[Screenshot grounding data]

*****

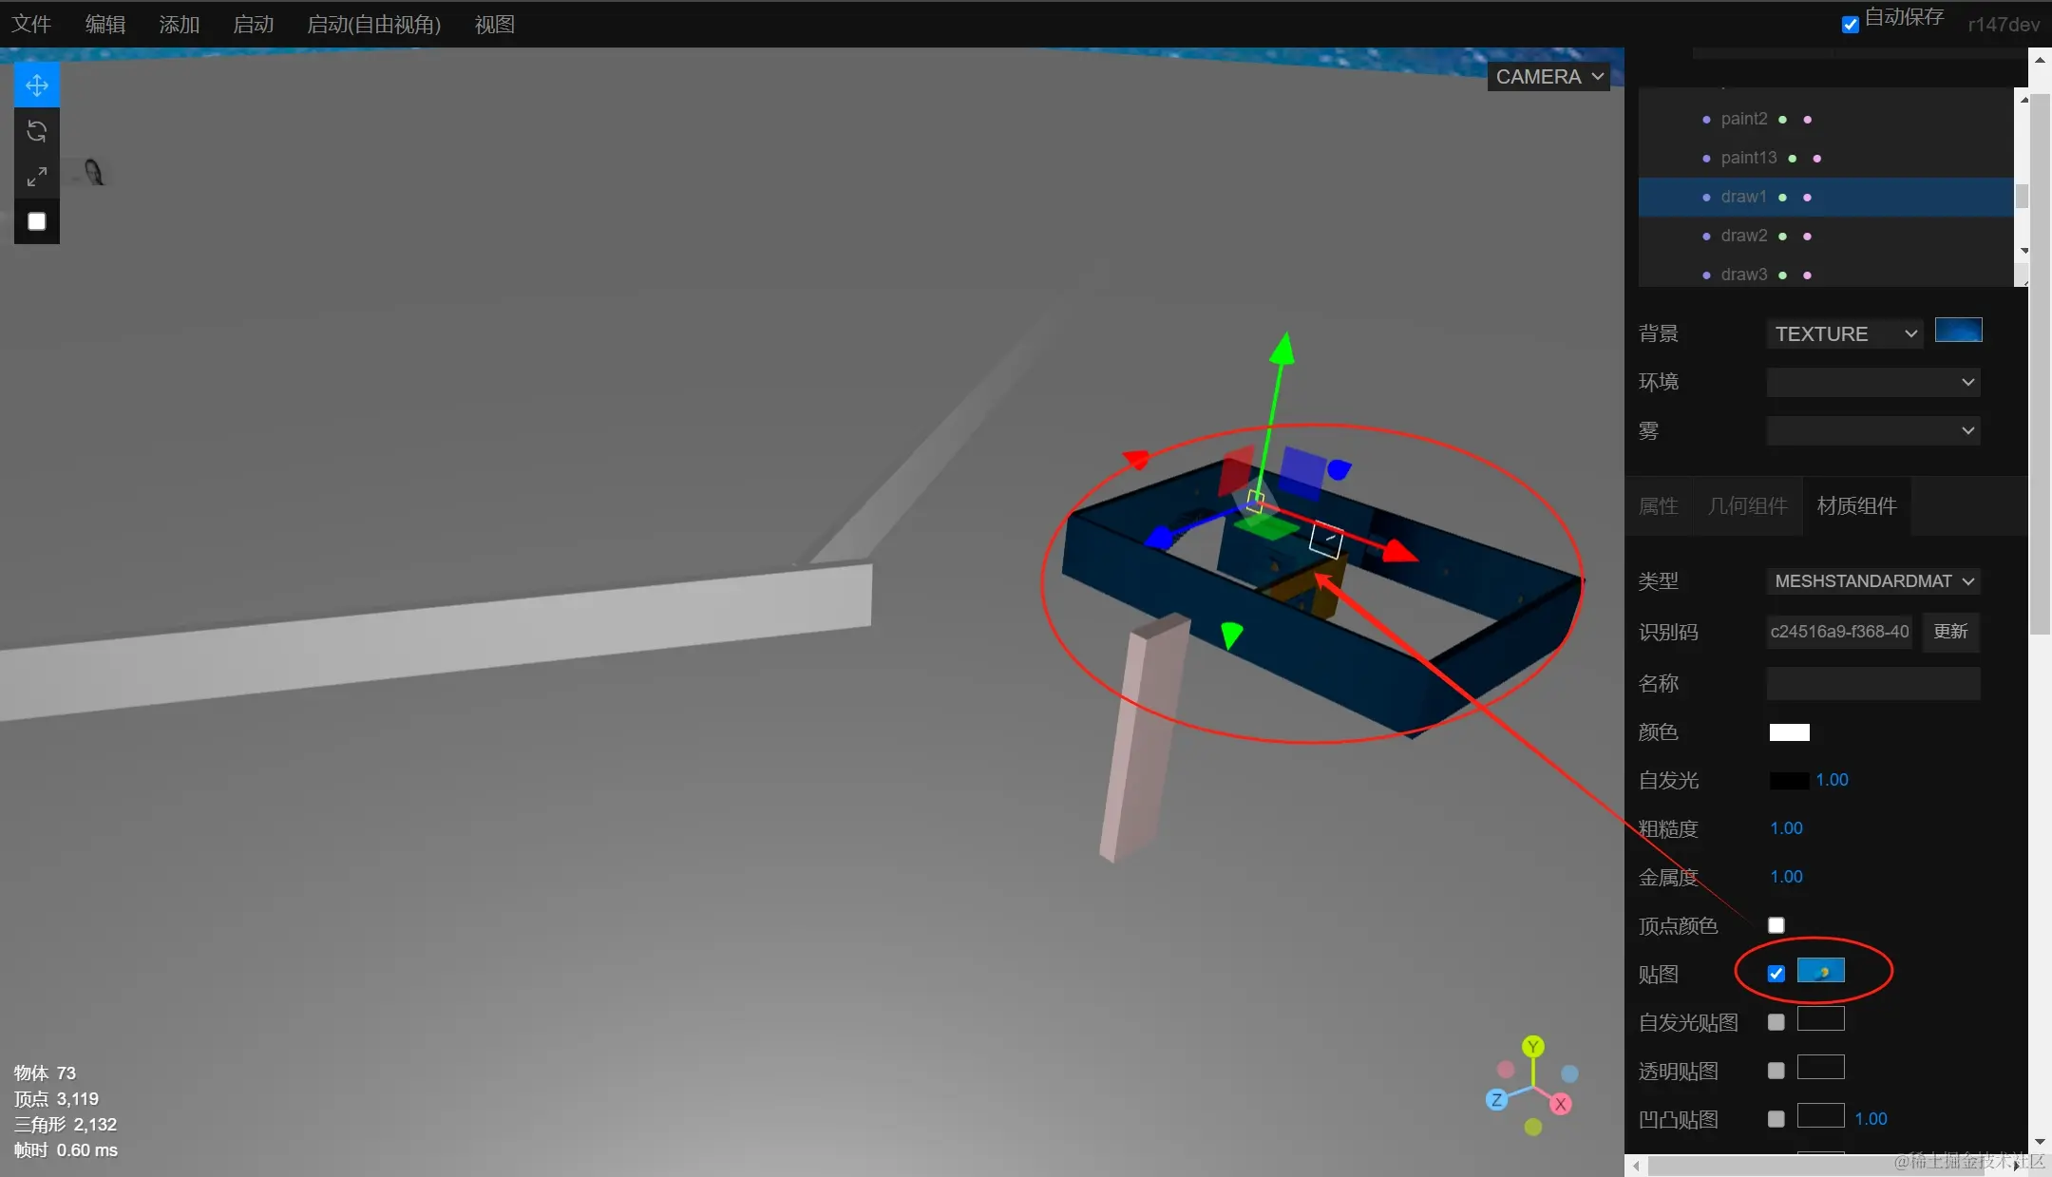
Task: Open the TEXTURE background dropdown
Action: click(x=1844, y=334)
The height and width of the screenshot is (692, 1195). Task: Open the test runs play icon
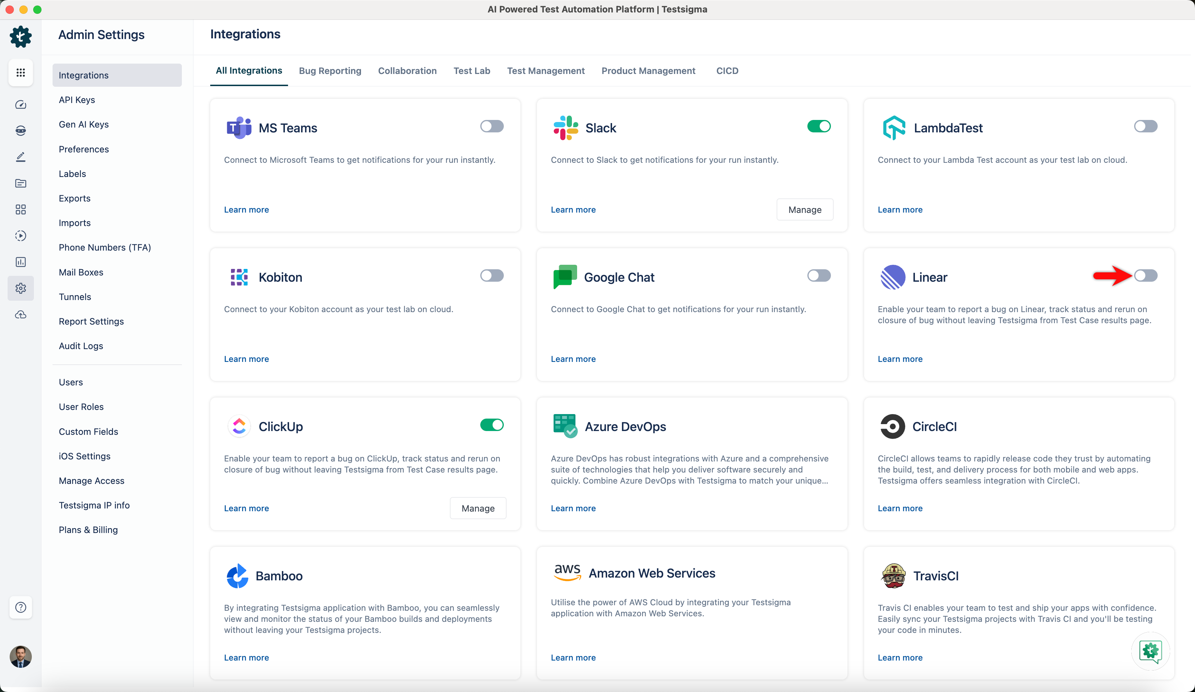click(x=20, y=236)
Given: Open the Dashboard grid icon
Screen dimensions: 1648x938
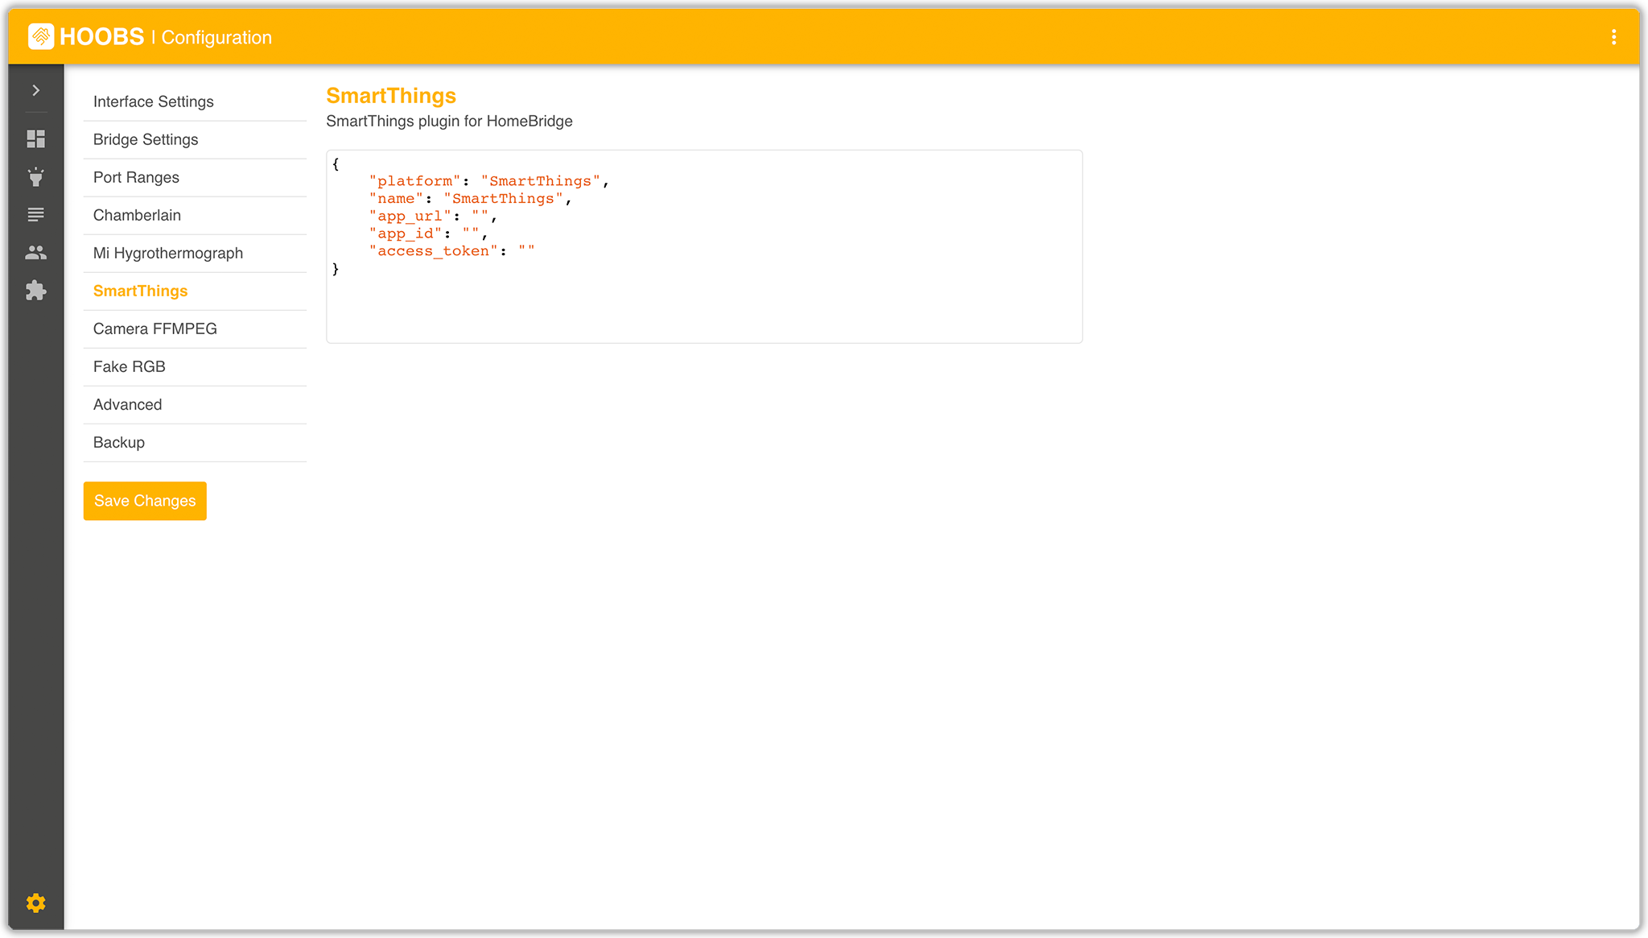Looking at the screenshot, I should coord(35,139).
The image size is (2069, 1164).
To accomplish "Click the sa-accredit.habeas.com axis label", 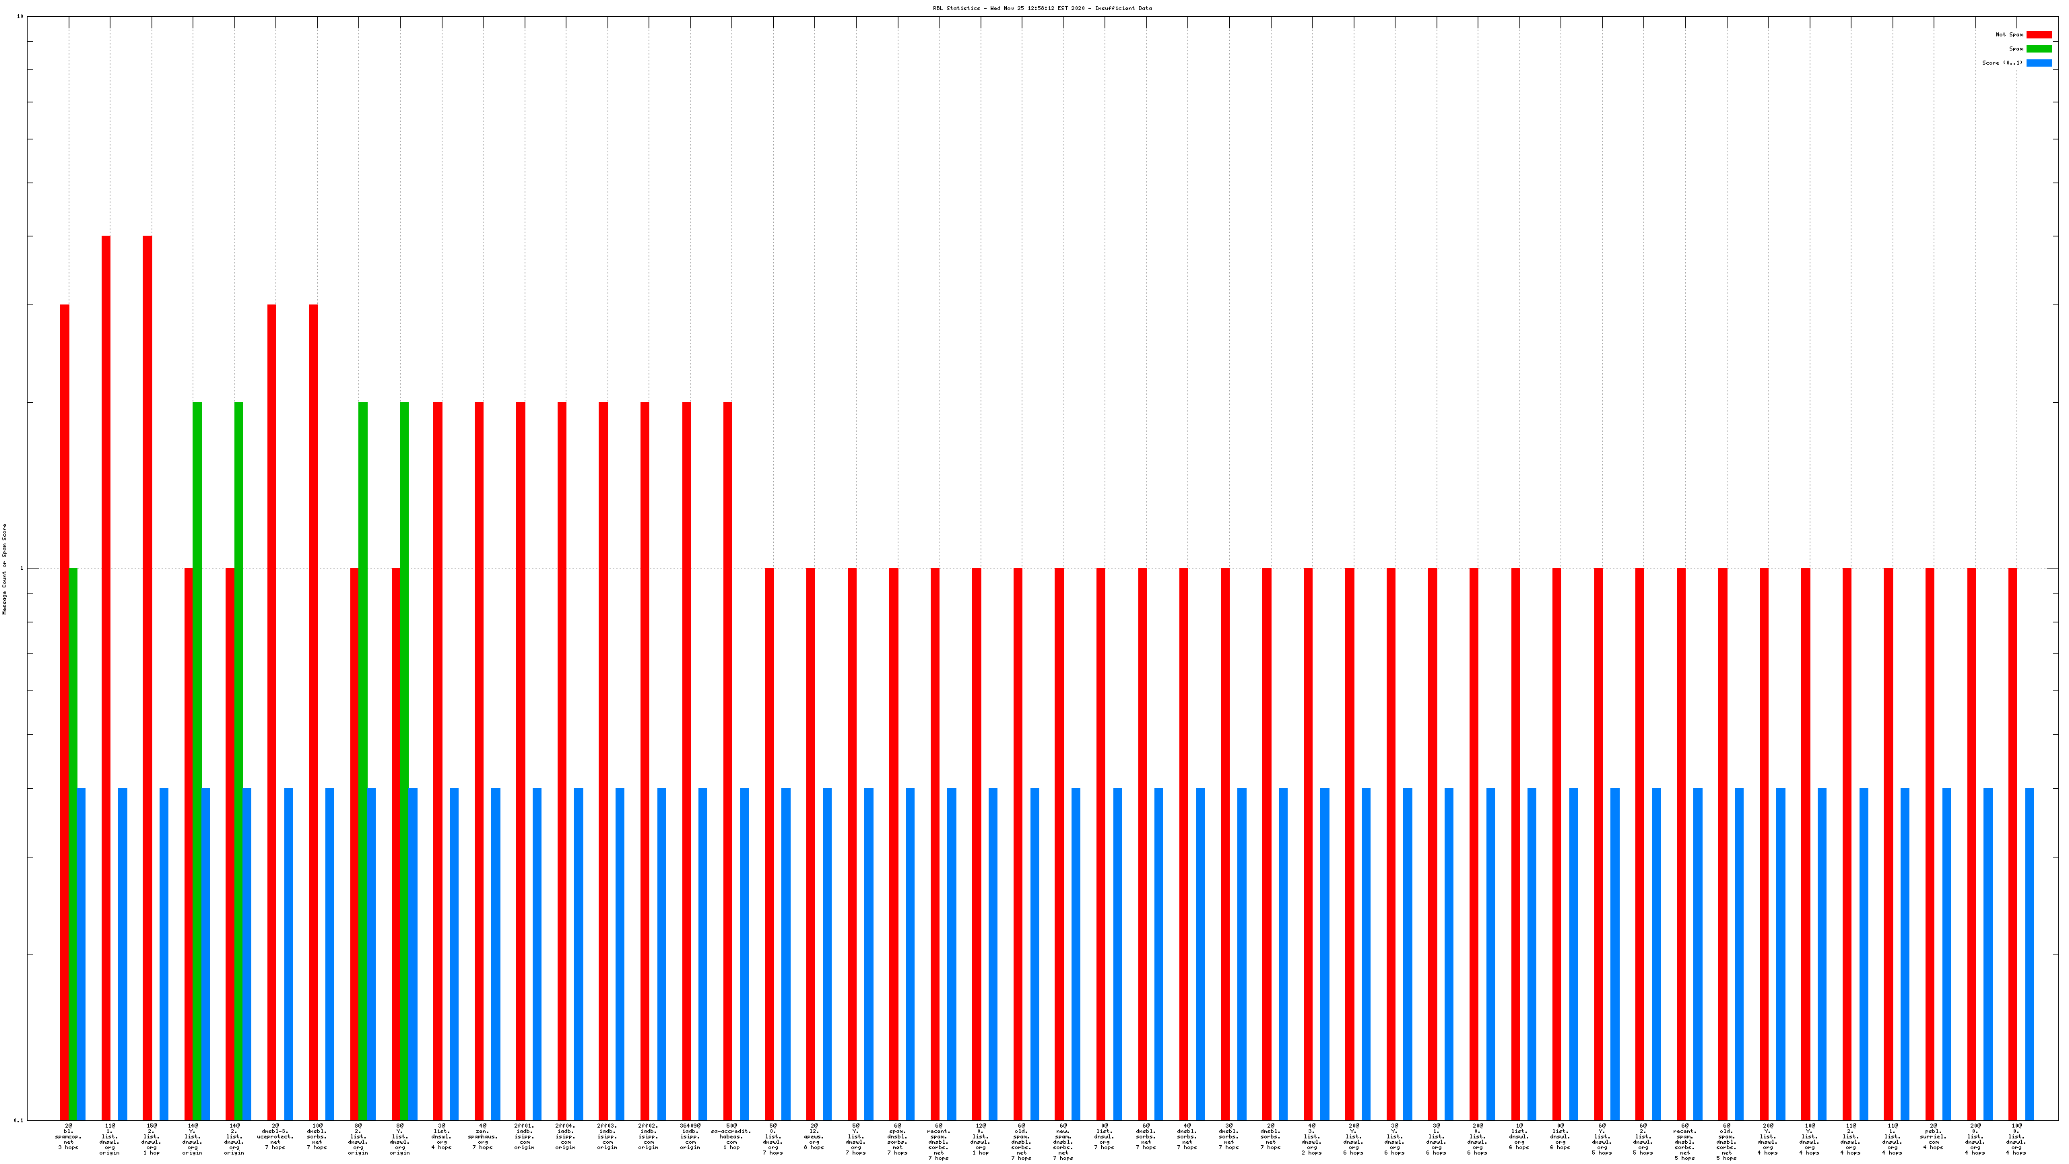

*****

WHAT TO PRODUCE → Each line from the one containing "The height and" through the last line above should be retyped exactly, and no other line. Any picture is to be left out.

YOUR SOLUTION →
The height and width of the screenshot is (692, 1195). Task: Open the test runs play icon
click(x=20, y=236)
Given: Open the Dashboard grid icon
Screen dimensions: 1648x938
Looking at the screenshot, I should coord(35,139).
The image size is (2069, 1164).
To accomplish "Click the sa-accredit.habeas.com axis label", 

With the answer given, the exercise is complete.